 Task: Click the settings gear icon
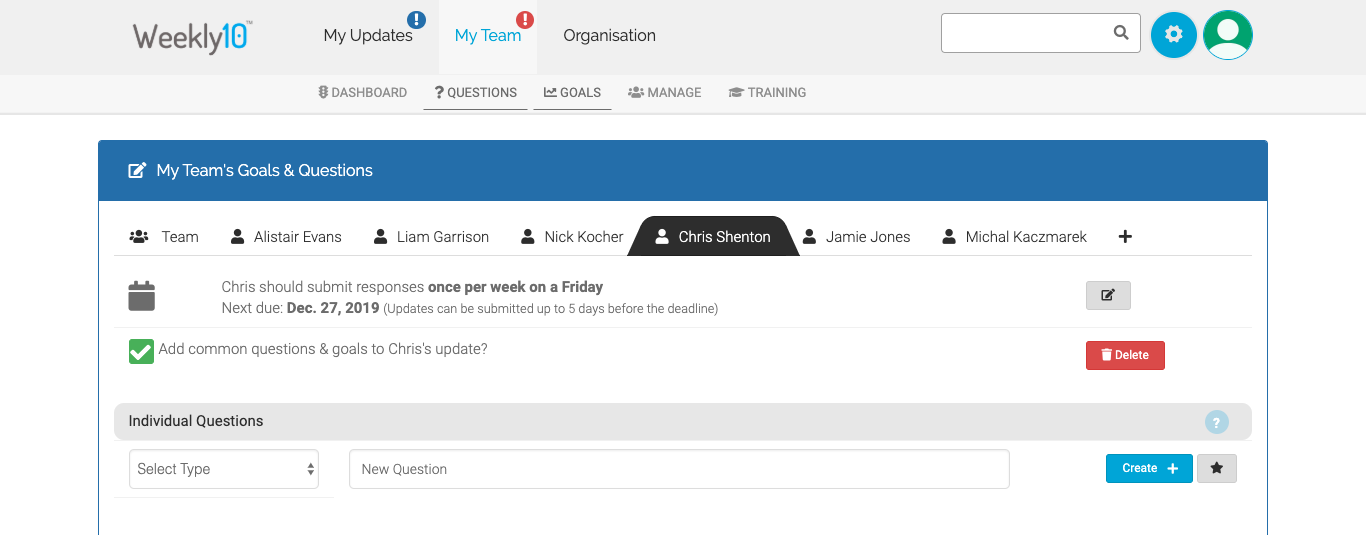tap(1174, 35)
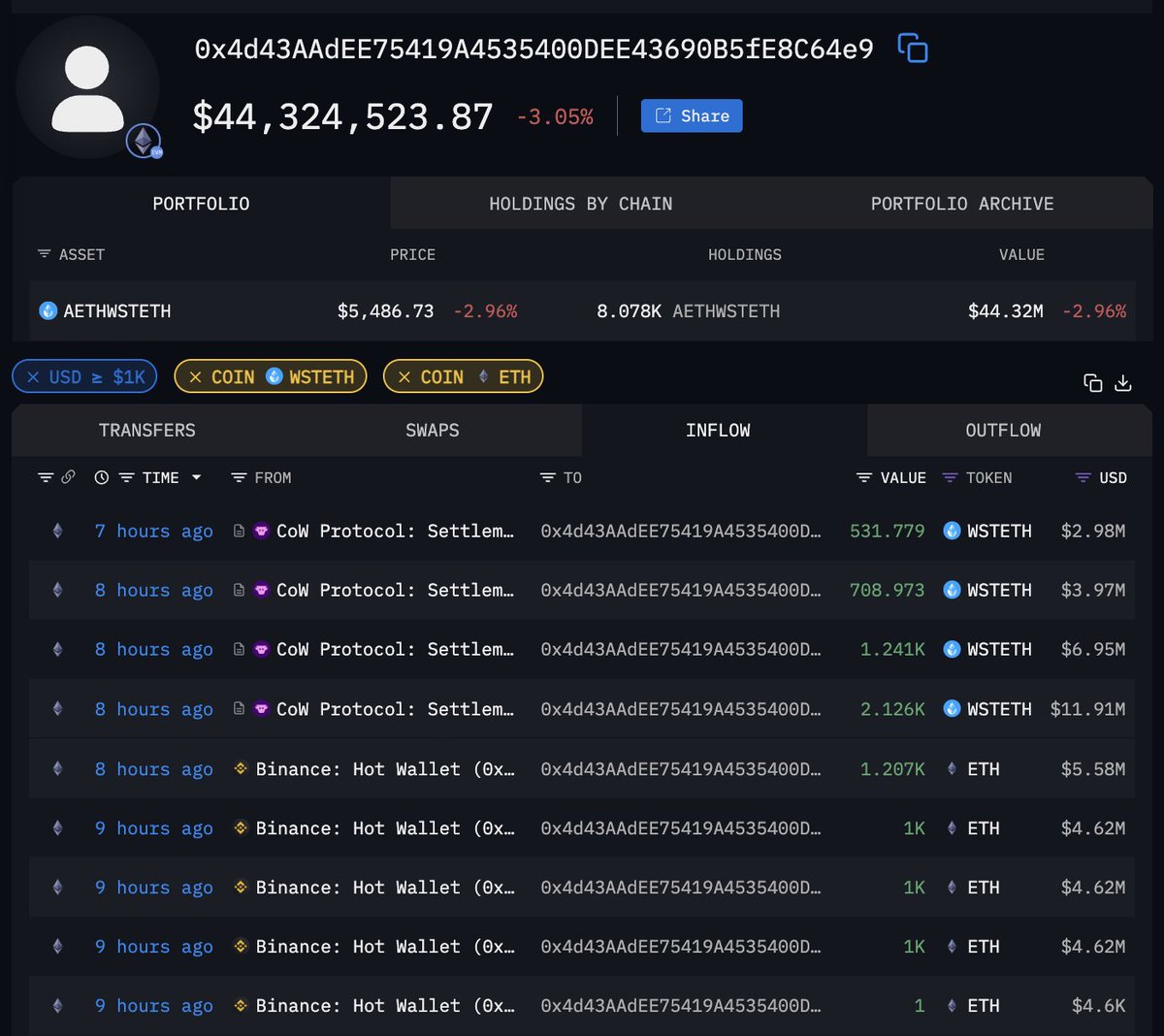This screenshot has width=1164, height=1036.
Task: Remove the COIN ETH filter chip
Action: pos(404,377)

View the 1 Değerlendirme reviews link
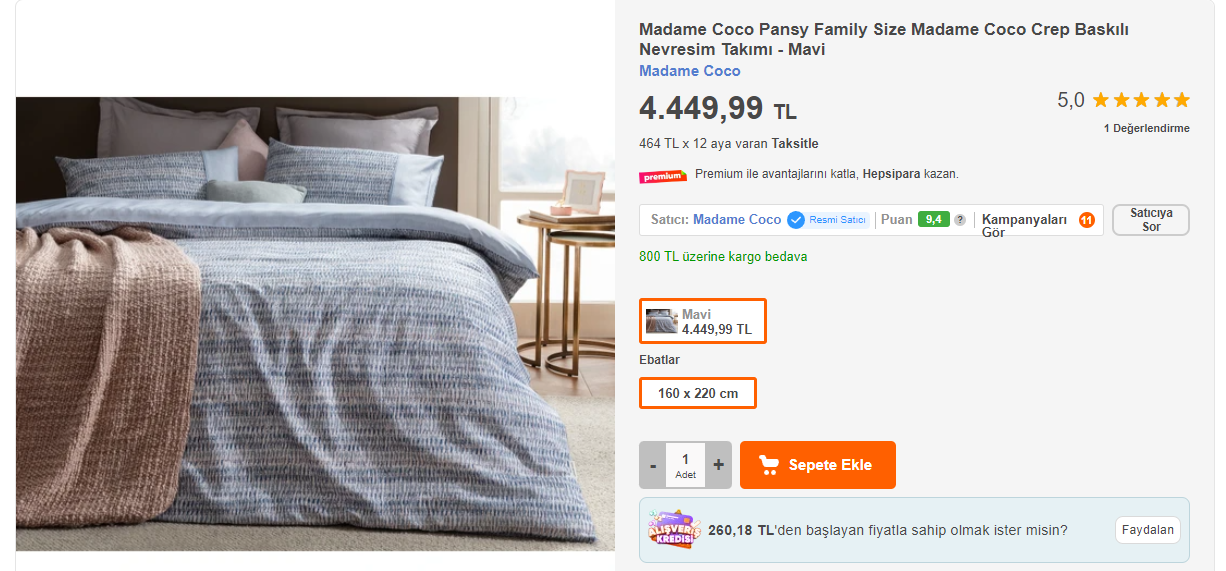point(1146,128)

Task directions: Give the listing again word for word. Skip every image.

Exercise response:
 Task: Click the settings gear icon
tap(1174, 35)
This screenshot has width=1164, height=1036.
Task: Remove the COIN ETH filter chip
Action: pos(404,377)

View the 1 Değerlendirme reviews link
point(1146,128)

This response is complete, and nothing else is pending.